# looking for rat in leeds/wakefield



## jennaanmolly (Dec 3, 2010)

hi there i am looking for a male rat mine died four months ago and i am ready for another one my last one was from living world pet shop and cost me alot in vet bills but he was worth it his brother die soon after  so if anyone know any breeders or getting rid of any plz plz let me know thanks


----------



## srhdufe (Feb 11, 2009)

Gill has loads of rats... Go steal some :lol: :lol:

Yorkshire rose is in wakefield... he's a breeder


----------



## thedogsmother (Aug 28, 2008)

srhdufe said:


> Gill has loads of rats... Go steal some :lol: :lol:
> 
> Yorkshire rose is in wakefield... he's a breeder


Oy get off my rats and I dont have loads just err a few thats all. I dont know of any local rat breeders but there is a rat club in leeds that will have a list of breeders.


----------



## RetroLemons (Nov 11, 2010)

jennaanmolly said:


> hi there i am looking for a male rat mine died four months ago and i am ready for another one my last one was from living world pet shop and cost me alot in vet bills but he was worth it his brother die soon after  so if anyone know any breeders or getting rid of any plz plz let me know thanks


Should make that a pair  Rats are sociable animals and should only be kept alone if all other methods of housing a rat wit others are exhausted.

Have you looked into rescuing?

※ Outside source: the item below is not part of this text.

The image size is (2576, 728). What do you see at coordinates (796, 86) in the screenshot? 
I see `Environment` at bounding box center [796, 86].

They quite frequently turn up, on this rat forum they have a whole section dedicated to re-homing ratties!

Also if you visit the NFRS website and email the breeder address they will send you a list of all NFRS registered breeders and their location.

Their is also Find a Furry. where you can enter what your re looking for and where and details of animals needing homes matching your requirements come up


----------



## srhdufe (Feb 11, 2009)

thedogsmother said:


> Oy get off my rats and I dont have loads just err a few thats all. I dont know of any local rat breeders but there is a rat club in leeds that will have a list of breeders.

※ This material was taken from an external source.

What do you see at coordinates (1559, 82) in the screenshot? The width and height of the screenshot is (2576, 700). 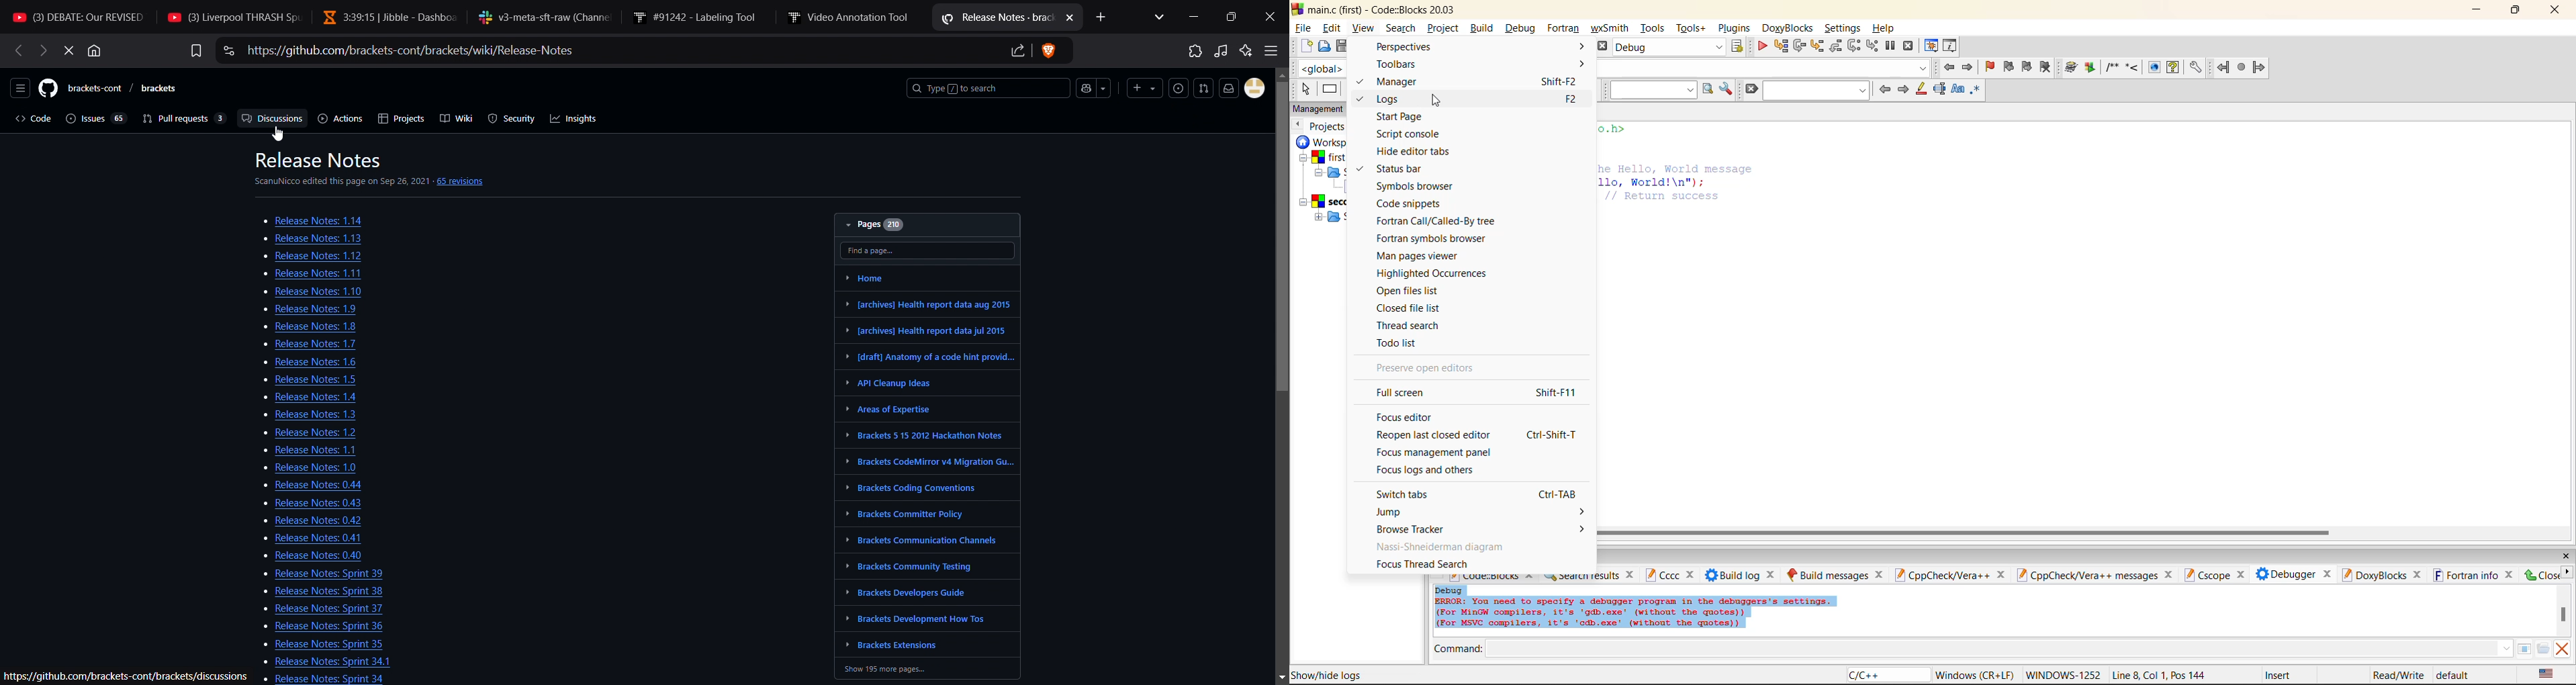 I see `Shif+F2` at bounding box center [1559, 82].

B0ll0cks rrr: :ciappa: :dita:


----------



## Yorkshire_Rose (Aug 5, 2009)

Got 2 doe's which im hoping are pregnant but if you prepared to wait be around febuary when i have some.


----------



## Lady Sol (Aug 20, 2009)

> Oy get off my rats and I dont have loads just err a few thats all


That's like saying I only have a couple of hamsters :lol:


----------



## thedogsmother (Aug 28, 2008)

Lady Sol said:


> That's like saying I only have a couple of hamsters :lol:


I only have 2 or 3 and they run round quickly which makes it look like theres more


----------